那男人说:“你这样的身份,注定了你可以拥有你想要的一切。”
她便想起了那日,她身披霓裳,高高站在牡丹丛中,向天下盟誓:“请父皇和母妃,还有在座所有皇族宗亲、文武百官都为我做个见证。沐漓风,就是我选的驸马!”
“就像你那日站在高台上,当着众人面宣布我是你的驸马,那我便只能是你的驸马。从那一刻开始,我们的关系就无法改变了。”
“你说我们一荣俱荣,一损俱损,所以一定要在外人面前和睦亲近,我忽然觉得……我似乎并不讨厌这样?”

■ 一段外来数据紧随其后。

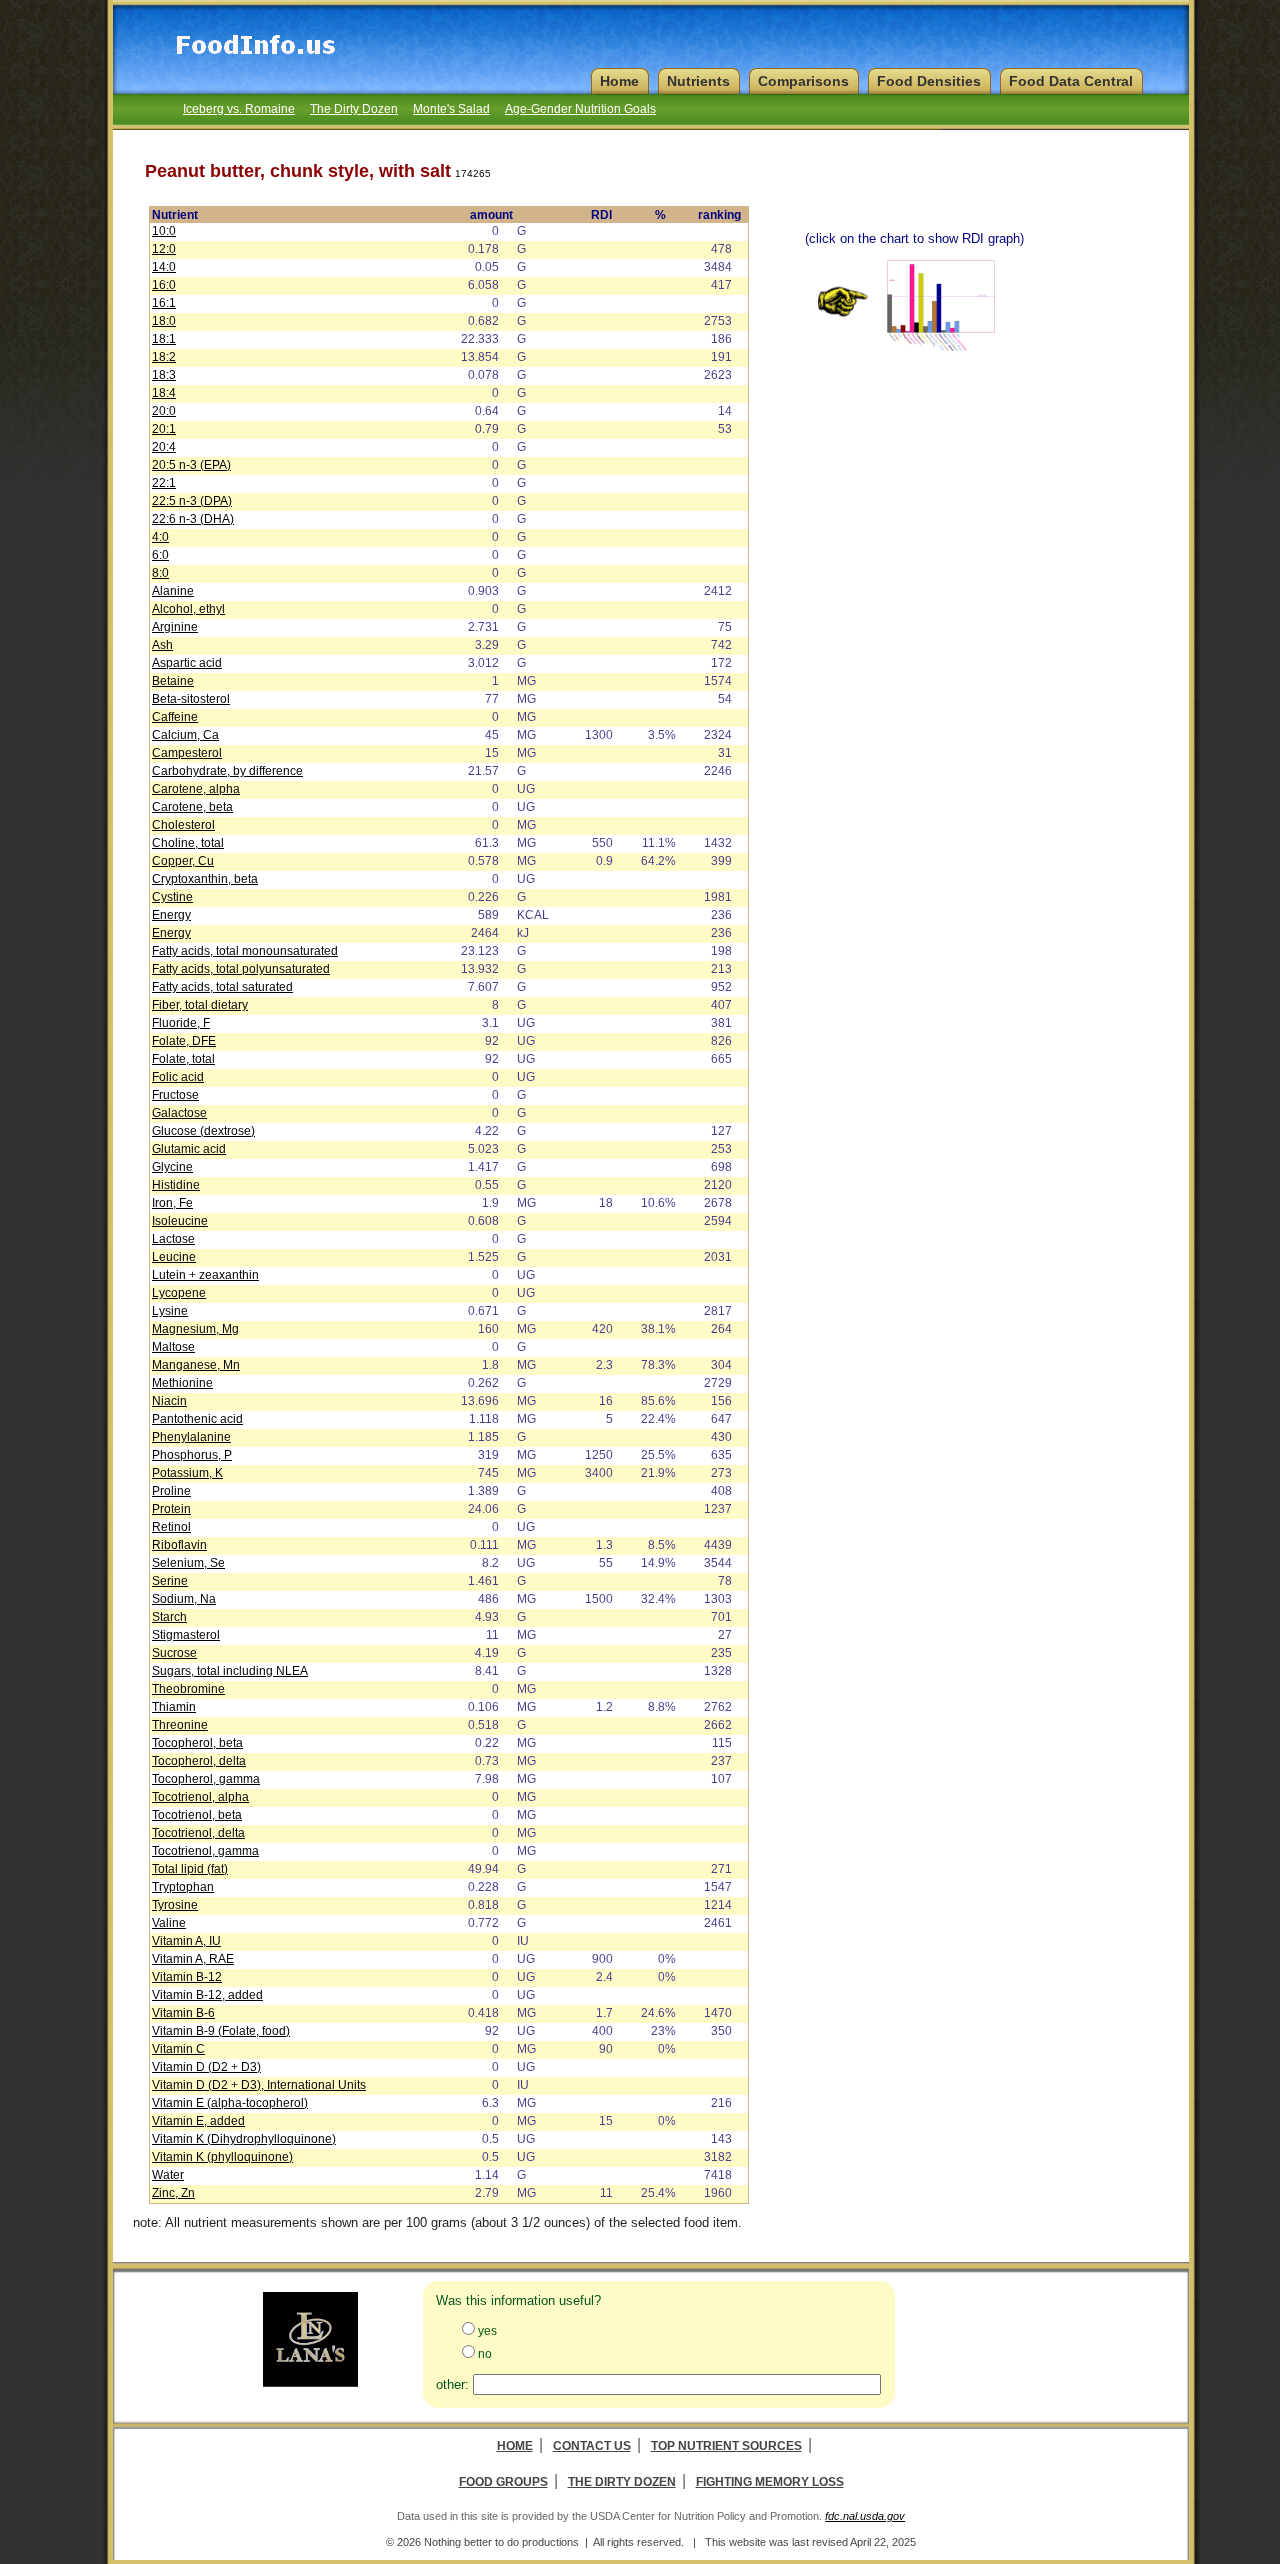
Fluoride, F (181, 1023)
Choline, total (188, 843)
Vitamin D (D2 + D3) (206, 2067)
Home (515, 2446)
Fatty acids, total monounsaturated (245, 951)
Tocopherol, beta (197, 1743)
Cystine (172, 897)
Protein (171, 1509)
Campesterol (187, 753)
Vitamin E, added (198, 2121)
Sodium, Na (184, 1599)
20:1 (164, 429)
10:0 (164, 231)
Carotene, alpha (196, 789)
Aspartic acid (187, 663)
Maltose (173, 1347)
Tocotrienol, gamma (205, 1851)
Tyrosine (175, 1905)
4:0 (160, 537)
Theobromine (188, 1689)
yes (487, 2331)
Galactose (179, 1113)
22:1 (164, 483)
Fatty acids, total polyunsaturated (241, 969)
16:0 (164, 285)
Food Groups (503, 2482)
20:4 (164, 447)
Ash (162, 645)
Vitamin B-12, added (207, 1995)
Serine (170, 1581)
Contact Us (592, 2446)
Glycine (172, 1167)
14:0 (164, 267)
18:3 (164, 375)
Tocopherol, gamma (206, 1779)
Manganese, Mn (196, 1365)
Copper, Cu (183, 861)
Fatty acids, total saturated (222, 987)
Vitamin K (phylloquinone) (222, 2157)
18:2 (164, 357)
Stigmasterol (186, 1635)
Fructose (175, 1095)
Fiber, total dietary (200, 1005)
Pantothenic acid (197, 1419)
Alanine (173, 591)
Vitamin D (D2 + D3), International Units (259, 2085)
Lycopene (179, 1293)
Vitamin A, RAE (193, 1959)
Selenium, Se (188, 1563)
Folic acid (178, 1077)
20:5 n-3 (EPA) (191, 465)
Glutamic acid (189, 1149)
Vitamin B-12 (187, 1977)
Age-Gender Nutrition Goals (580, 109)
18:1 (164, 339)
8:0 (160, 573)
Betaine (173, 681)
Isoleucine (180, 1221)
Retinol (171, 1527)
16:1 (164, 303)
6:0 (160, 555)
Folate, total (183, 1059)
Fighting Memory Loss (770, 2482)
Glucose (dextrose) (203, 1131)
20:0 (164, 411)
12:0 (164, 249)
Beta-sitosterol (191, 699)
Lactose (173, 1239)
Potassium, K (187, 1473)
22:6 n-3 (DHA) (193, 519)
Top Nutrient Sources (726, 2446)
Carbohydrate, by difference (227, 771)
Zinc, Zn (173, 2193)
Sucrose (174, 1653)
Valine (169, 1923)
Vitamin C (178, 2049)
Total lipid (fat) (190, 1869)
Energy (171, 915)
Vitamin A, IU (186, 1941)
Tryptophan (183, 1887)
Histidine (176, 1185)
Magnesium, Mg (195, 1329)
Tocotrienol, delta (198, 1833)
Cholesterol (183, 825)
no (485, 2354)
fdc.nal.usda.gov (865, 2516)
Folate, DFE (184, 1041)
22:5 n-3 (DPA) (192, 501)
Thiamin (174, 1707)
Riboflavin (179, 1545)
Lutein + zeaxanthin (205, 1275)
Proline (171, 1491)
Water (168, 2175)
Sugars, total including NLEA (230, 1671)
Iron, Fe (172, 1203)
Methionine (182, 1383)
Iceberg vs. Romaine (239, 109)
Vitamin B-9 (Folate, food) (221, 2031)
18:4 (164, 393)
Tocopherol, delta (199, 1761)
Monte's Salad (451, 109)
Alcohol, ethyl (188, 609)
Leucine (174, 1257)
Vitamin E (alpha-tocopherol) (230, 2103)
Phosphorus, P (192, 1455)
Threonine (180, 1725)
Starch (169, 1617)
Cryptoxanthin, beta (205, 879)
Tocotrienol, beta (197, 1815)
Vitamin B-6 (183, 2013)
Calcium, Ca (185, 735)
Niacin (169, 1401)
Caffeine (175, 717)
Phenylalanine (191, 1437)
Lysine (170, 1311)
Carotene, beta (192, 807)
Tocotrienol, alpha (200, 1797)
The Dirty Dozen (354, 109)
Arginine (175, 627)
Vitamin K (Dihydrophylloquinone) (244, 2139)
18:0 (164, 321)
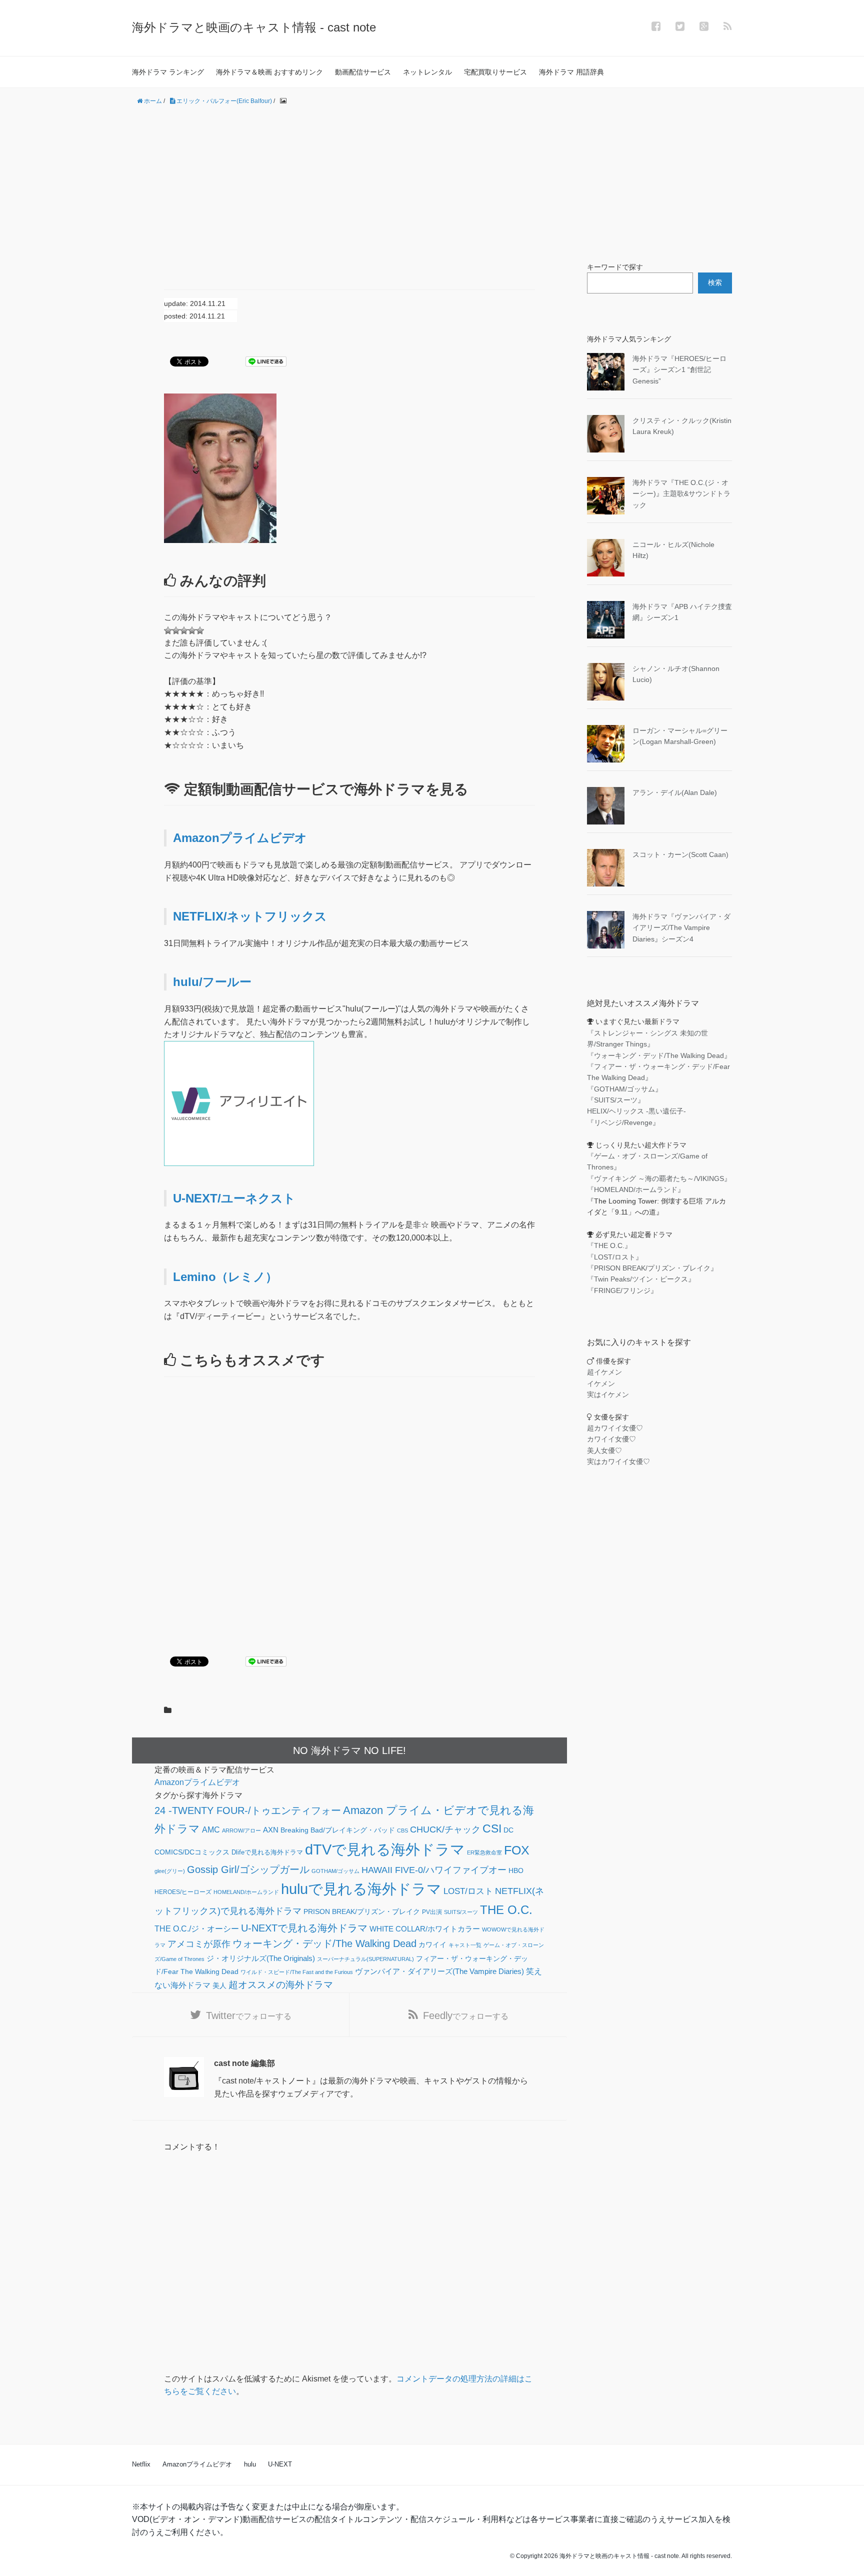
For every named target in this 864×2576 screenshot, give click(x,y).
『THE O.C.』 (609, 1246)
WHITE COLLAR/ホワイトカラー (425, 1928)
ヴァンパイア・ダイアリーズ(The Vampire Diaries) (439, 1971)
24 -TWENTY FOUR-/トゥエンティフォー (247, 1810)
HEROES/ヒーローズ (183, 1892)
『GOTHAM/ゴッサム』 (624, 1089)
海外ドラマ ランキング (168, 72)
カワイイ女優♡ (611, 1439)
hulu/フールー (212, 981)
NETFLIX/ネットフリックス (250, 916)
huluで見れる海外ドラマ (361, 1888)
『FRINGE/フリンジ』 (622, 1290)
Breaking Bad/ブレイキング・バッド (337, 1830)
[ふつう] (176, 630)
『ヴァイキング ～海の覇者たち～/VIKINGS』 (659, 1178)
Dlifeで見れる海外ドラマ (267, 1852)
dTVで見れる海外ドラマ (385, 1850)
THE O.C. (506, 1910)
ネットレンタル (427, 72)
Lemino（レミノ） (225, 1277)
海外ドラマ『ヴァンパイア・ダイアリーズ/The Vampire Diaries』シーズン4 (681, 927)
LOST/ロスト (468, 1891)
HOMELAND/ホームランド (246, 1892)
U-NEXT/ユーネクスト (234, 1198)
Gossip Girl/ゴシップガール (248, 1869)
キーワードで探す (615, 267)
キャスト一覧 (465, 1945)
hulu (250, 2464)
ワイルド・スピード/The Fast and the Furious (296, 1972)
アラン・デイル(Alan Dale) (674, 792)
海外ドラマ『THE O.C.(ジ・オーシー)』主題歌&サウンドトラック (681, 493)
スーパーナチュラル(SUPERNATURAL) (365, 1959)
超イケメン (604, 1372)
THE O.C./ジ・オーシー (196, 1928)
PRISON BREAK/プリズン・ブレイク (362, 1912)
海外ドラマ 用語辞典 (571, 72)
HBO (516, 1870)
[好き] (184, 630)
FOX (517, 1850)
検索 (715, 282)
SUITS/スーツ (461, 1912)
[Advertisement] (432, 184)
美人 (219, 1986)
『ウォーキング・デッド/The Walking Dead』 (659, 1056)
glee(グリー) (169, 1871)
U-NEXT (280, 2464)
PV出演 (432, 1912)
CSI (492, 1828)
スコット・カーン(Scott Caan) (680, 854)
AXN (270, 1830)
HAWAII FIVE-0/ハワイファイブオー (434, 1870)
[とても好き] (192, 630)
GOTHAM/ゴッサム (336, 1871)
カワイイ (432, 1944)
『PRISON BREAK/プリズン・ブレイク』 (652, 1268)
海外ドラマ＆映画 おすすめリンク (269, 72)
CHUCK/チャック (445, 1829)
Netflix (141, 2464)
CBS (402, 1831)
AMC (211, 1829)
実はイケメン (608, 1394)
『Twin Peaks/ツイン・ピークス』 (641, 1279)
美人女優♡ (604, 1450)
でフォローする (249, 2015)
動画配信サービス (363, 72)
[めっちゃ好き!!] (200, 630)
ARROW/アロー (241, 1831)
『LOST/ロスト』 (614, 1257)
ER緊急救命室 (484, 1853)
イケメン (601, 1384)
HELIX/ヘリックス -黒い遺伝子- (636, 1111)
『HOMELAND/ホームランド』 (635, 1190)
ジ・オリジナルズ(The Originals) (260, 1958)
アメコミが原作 (199, 1943)
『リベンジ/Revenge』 (623, 1122)
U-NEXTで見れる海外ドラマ (304, 1928)
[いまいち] (168, 630)
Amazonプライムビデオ (240, 837)
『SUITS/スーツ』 (615, 1100)
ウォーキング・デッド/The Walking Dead (324, 1943)
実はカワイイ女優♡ (618, 1462)
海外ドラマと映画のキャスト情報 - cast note (254, 27)
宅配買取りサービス (495, 72)
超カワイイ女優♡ (615, 1428)
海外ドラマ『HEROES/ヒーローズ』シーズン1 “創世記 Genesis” (679, 369)
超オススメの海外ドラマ (280, 1985)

“那些公主想让我配合的事,不知从何时开始,我竟变得……即使你不提出让我配合,我也愿意这么做了。”
凉风吹拂青丝,她思绪辗转。
想到采昙花时,他带着她翻山越岭,每每顾着她,处处护着她,无论何时都不嫌她累赘。
她想吃樱桃,他便上树打樱桃。
她疲累不支,他就坐着由她靠着睡,寸步不离。
他劝她放弃,让她回去见父皇最后一面,她不肯,他便不再劝,决定陪她一起赌。
他既看过她的脆弱,也要见证她的坚强,他要看着她用精诚的赤子心换来奇迹。
“我留下便可以亲眼证明,就算最终结果还是失败,起码还会有一个人知道,你曾经那么努力过。”
他的话,唤出她的泪滴,他告诉她:“在我面前,你可以不用强撑的,想哭就哭吧,我不会因此看轻你。”
想到狩猎时,他奋不顾身跳上她的马,不畏前方的无底深渊,抱着她从危险中脱离,翻滚时仍要贴心相护。
她还想到自己在林中被毒蛇咬伤,也不知哪里来的依赖,只是本能地就去向他求助,而他也是冒着自己也可能中毒的危险,一口一口,替她吸出剧毒。
他将她横抱在怀,她虚弱问他:“世子,我是不是快死了?”
“不会的公主,有微臣在,不会让你有事的。”
想到他在大殿上,不顾一切地冲过来,再不顾一切拥她入怀。
“公主在经历过那般凶险的处境以后,一定很害怕。”他有些腼腆,又有些呆萌地说,“有我那么保护你,公主就不会害怕了。”
回忆如淬了毒的刃,一刀一刀,将这冷清的秋意往她心上剖。